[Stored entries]
***

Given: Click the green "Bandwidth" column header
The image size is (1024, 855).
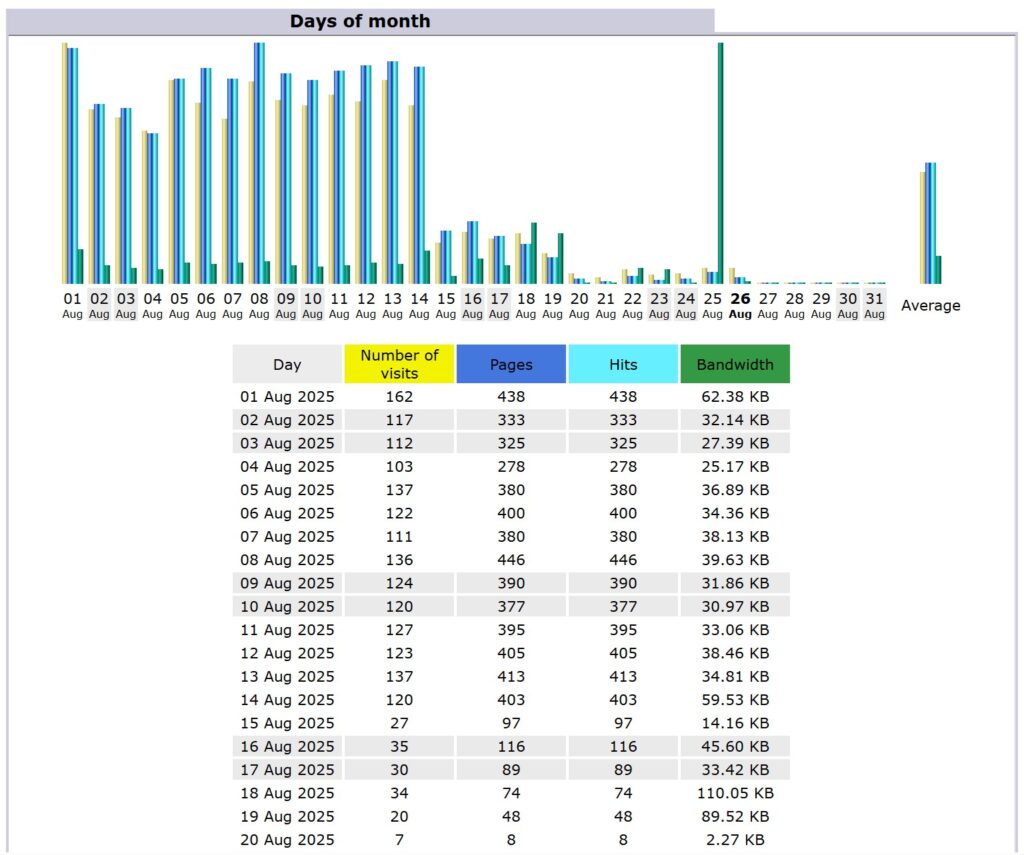Looking at the screenshot, I should tap(735, 363).
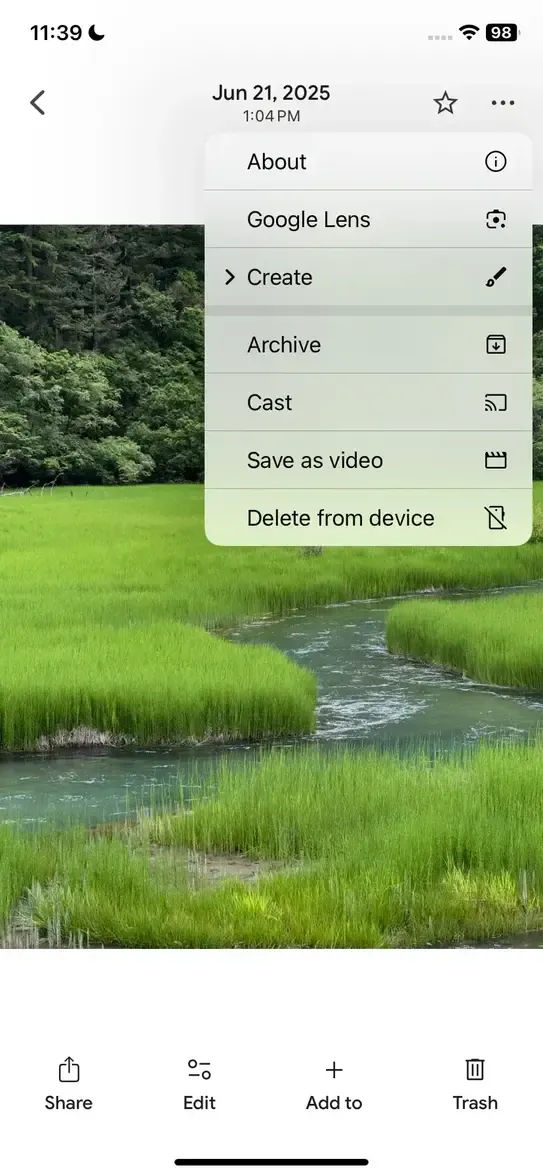Click the Cast screen icon
Screen dimensions: 543x1176
click(x=496, y=403)
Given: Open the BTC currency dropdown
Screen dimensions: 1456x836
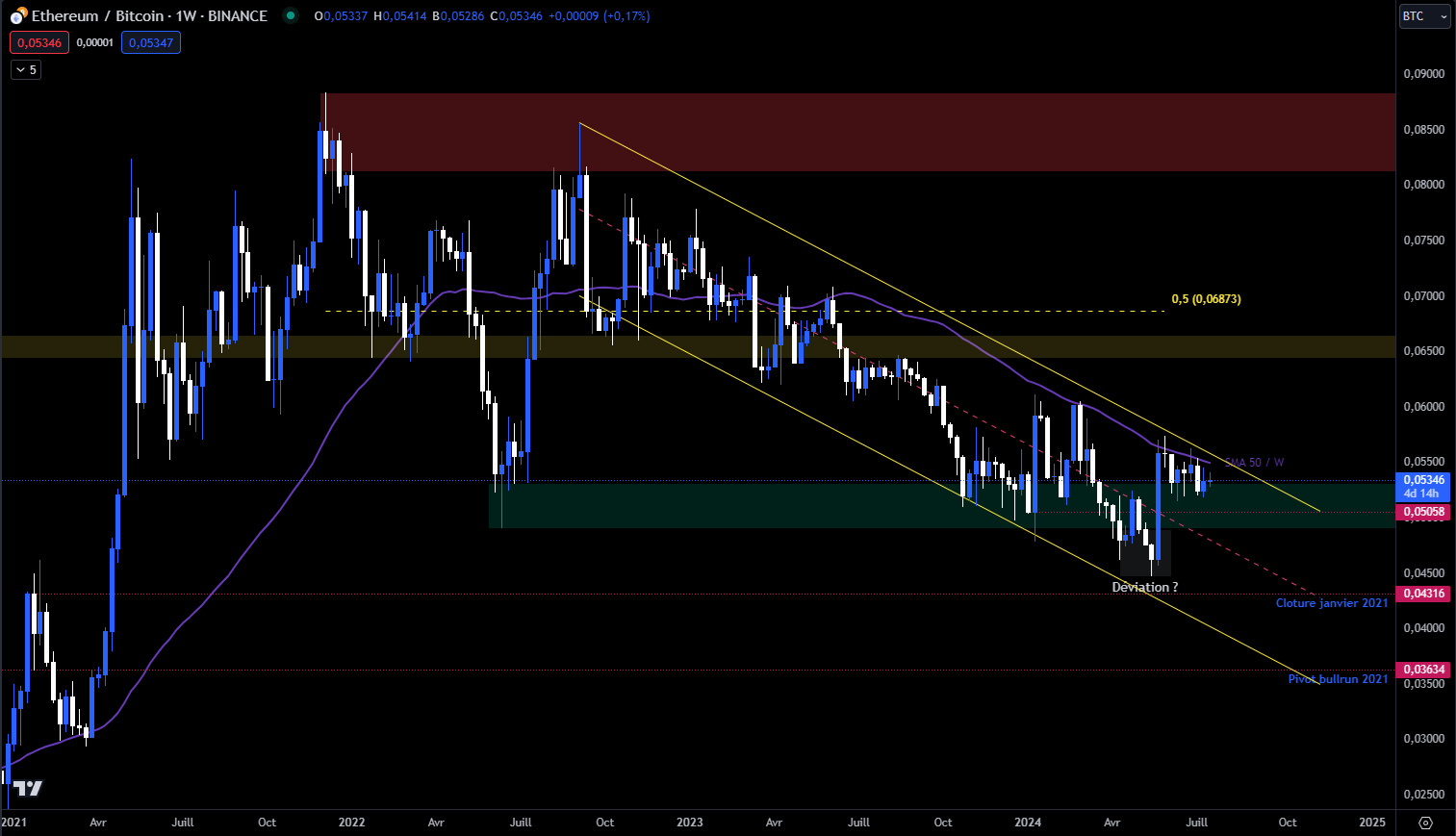Looking at the screenshot, I should pyautogui.click(x=1424, y=16).
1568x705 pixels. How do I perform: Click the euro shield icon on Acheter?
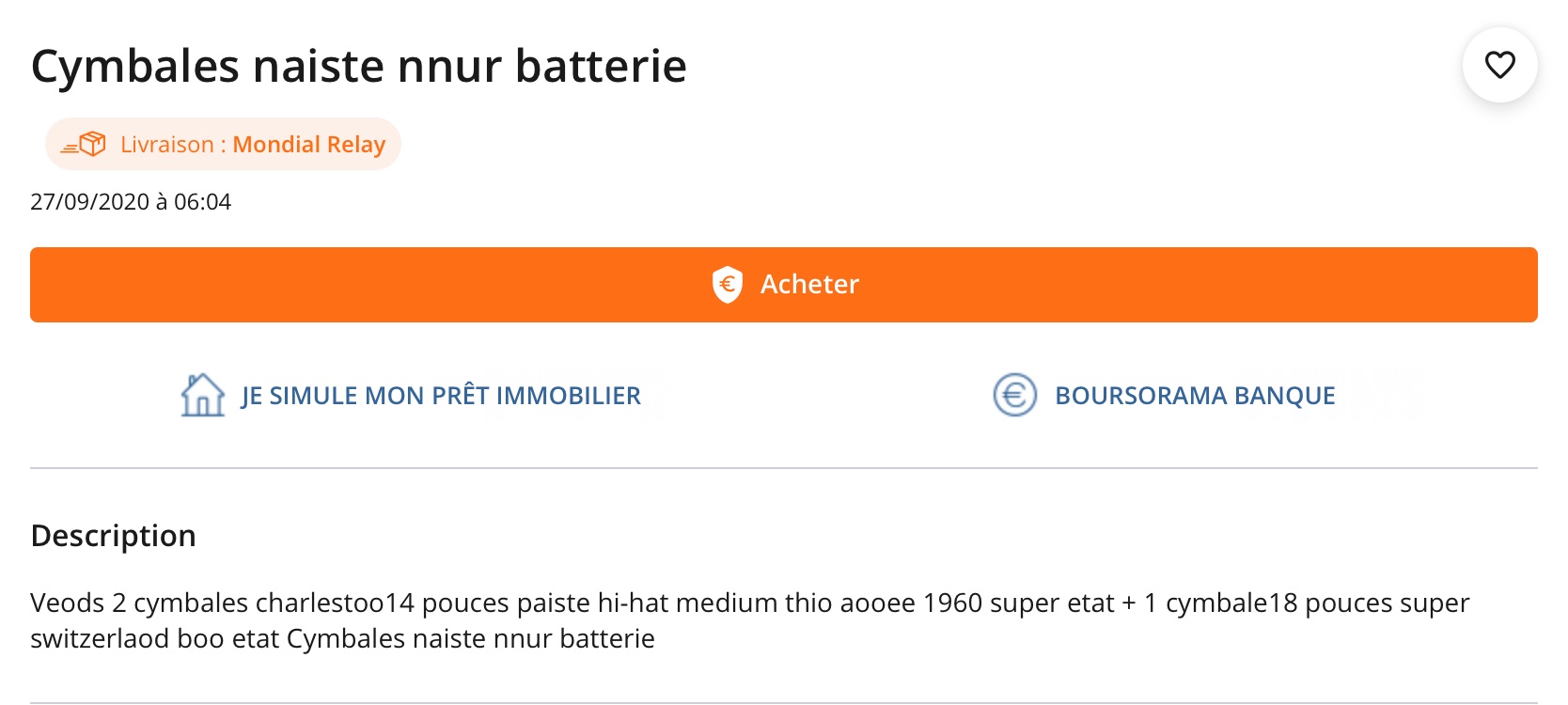pos(728,284)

***

Your copy should hold exactly the lines from the one that contains "Given: Open the BTC currency dropdown" through the final line of the data, both ends included, and no pictures.

**RESULT**
Given: Open the BTC currency dropdown
Screen dimensions: 1456x836
Looking at the screenshot, I should pyautogui.click(x=1424, y=16).
1568x705 pixels. How do I perform: Click the euro shield icon on Acheter?
pos(728,284)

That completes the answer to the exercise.